Monday, July 27, 2009

Welcome Detox


Last night, my body was going through some kind of emotional food related detox I think.  Every attempt I made at making a smoothie, be it green or just fruit, sweet or savory, tasted nasty to me.  I could not for the life of me bring myself to eat any of it.  I was having cravings like nobodies business for all sorts of cooked food though.  I was practically swimming in imaginary spring rolls.  I could taste them, see them, smell them.  And that was only the beginning of the fun.  At the time I didn't recognize it as detox or cravings—I was so consumed by my lust for these very different SAD foods that I couldn't think about anything else. 

I am happy to say that my only concession to the cravings was that I steamed some kale with braggs and sesame seeds.  Some things that helped me to not cave in were the fact that 1) I recently ate some bread and was feeling the after affect of it for days.  2) I'd had a very nutritionally rich day. According to fitday.com I had gotten everything that I needed nutritionally.  I knew that it was very unlikely that the craving was for something that I was missing in my diet. 3) I wasn't actually hungry.  The desires were totally emotional.

This morning I woke up and felt good.  I decided to continue the fasting, and start off the day with a water fast.  I'm just not physically hungry.  My gut is still detoxing and I don't want more in me to push out at the moment.  Emotionally I am mostly feeling ok, but I think I am perhaps starting to heal some of my issues with food.  I keep having these thoughts of, "Oh, but does this mean I'm never going to have a thai spring roll again? What about BBQ ribs?" the thought that very closely follows is "I should go have some right now."  Well, I've been listening to that little voice too much this month (I don't want to think about how many spring rolls I have eaten over the past month) and the truth of the matter is that my anxieties are way getting the better of me.  It's my fear of missing out, of losing something taking control.  The world is full of spring rolls—if I really want to have one, I will.  I will have my whole life to indulge whatever food desires I may have someday.  At the end of the day, there are very few "once in a lifetime" foods.  For now though, I'm doing something else.  I'm eating what I need, and not just what I'm worried I may not have later.

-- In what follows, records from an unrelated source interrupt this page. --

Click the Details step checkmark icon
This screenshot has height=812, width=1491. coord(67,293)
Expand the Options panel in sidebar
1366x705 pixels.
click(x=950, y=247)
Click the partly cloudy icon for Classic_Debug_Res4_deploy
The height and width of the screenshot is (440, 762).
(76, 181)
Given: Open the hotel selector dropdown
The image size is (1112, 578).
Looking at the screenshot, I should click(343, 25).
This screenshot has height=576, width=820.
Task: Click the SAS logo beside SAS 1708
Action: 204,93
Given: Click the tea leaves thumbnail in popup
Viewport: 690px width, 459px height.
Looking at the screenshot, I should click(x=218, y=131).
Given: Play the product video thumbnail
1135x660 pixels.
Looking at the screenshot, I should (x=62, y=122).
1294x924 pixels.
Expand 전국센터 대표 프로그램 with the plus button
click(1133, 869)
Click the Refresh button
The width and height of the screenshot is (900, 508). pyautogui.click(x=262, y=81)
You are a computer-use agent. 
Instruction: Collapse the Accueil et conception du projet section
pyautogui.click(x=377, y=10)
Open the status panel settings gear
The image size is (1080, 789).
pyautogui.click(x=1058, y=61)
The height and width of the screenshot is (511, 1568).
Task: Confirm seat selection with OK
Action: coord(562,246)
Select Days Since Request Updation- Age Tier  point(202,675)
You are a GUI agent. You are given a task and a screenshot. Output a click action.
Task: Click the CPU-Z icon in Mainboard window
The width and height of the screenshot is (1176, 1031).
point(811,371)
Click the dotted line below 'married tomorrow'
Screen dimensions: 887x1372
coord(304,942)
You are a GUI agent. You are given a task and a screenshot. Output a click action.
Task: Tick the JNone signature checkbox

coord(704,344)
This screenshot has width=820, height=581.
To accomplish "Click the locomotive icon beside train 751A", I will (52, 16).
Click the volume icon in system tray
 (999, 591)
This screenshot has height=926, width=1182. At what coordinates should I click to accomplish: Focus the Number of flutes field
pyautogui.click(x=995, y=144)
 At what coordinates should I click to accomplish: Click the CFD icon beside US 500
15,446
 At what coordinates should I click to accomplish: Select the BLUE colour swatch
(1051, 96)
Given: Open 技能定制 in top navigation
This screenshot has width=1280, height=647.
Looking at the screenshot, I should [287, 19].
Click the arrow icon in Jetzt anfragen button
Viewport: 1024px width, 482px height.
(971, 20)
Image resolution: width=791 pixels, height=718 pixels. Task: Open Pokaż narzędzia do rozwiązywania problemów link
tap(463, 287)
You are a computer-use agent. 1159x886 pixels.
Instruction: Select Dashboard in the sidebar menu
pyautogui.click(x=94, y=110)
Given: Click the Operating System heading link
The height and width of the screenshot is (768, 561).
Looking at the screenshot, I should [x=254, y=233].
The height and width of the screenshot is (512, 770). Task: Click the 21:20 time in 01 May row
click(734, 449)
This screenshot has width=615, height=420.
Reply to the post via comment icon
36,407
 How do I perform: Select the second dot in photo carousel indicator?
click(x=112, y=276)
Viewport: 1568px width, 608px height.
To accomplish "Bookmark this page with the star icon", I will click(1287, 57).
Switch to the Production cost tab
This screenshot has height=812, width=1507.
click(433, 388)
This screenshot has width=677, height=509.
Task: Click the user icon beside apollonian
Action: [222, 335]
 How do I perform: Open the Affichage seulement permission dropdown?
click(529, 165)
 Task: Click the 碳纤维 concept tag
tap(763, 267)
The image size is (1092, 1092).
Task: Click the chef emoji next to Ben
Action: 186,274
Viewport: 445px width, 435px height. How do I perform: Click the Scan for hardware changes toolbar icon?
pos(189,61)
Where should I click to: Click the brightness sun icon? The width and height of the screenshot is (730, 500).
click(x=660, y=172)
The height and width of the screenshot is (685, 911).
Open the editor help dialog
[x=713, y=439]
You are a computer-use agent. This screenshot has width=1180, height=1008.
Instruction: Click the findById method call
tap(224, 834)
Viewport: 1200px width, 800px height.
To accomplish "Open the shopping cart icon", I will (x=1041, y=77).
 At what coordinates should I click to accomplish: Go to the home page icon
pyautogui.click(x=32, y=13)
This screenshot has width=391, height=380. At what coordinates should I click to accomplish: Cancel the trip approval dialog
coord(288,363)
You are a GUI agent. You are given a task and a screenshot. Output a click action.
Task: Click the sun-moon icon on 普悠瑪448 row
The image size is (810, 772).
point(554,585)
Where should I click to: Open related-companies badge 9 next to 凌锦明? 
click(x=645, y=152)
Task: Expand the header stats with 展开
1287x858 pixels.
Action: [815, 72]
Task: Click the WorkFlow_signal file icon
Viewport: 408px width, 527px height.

The more that I think about it, the more that I am realizing that this anxiety is perhaps representative of a far greater anxiety that has been dominating my life.  I have a very real fear of what I am missing out on, messing up, or could be doing otherwise.  As a little kid I had a very difficult time sleeping if anything was going on around me, because I was terrified of what I might be missing out on.  It's very difficult for me to commit to any particular course of action and stick with it because I get so worried about the doors that I am closing in the process.  

I want to refocus my life.  I want to start seeing the abundance of opportunity in the world rather than the scarcities.  I want to think about how great it is that I am doing the things that I am doing, and when I think of something else that I also want to do but that doesn't fit in with my current projects be able to trust that it will be there waiting for me when I get around to it.  Or, that if it isn't, that's ok, because there will be something else that is equally worthwhile for me to be doing.

On a side note, I'm realizing again that it is very likely that in order for me to be truly and fully satisfied in the world, I am going to need to find a way to really write frequently and abundantly.  I want to travel and explore and write.  I need to remember that my original reason for pursuing law school was as a means to this: I know that I will find law satisfying and enjoyable.  I know that if it is the case that I cannot support myself just by writing that law will be a satisfying career that will provide me the money to support myself and my family while I indulge my dream to write.  That also means that I cannot allow law to get in the way of writing.  Unless, of course I am so incredibly happy lawyering that I don't miss the writing.  That is a goal I want to keep in the forefront.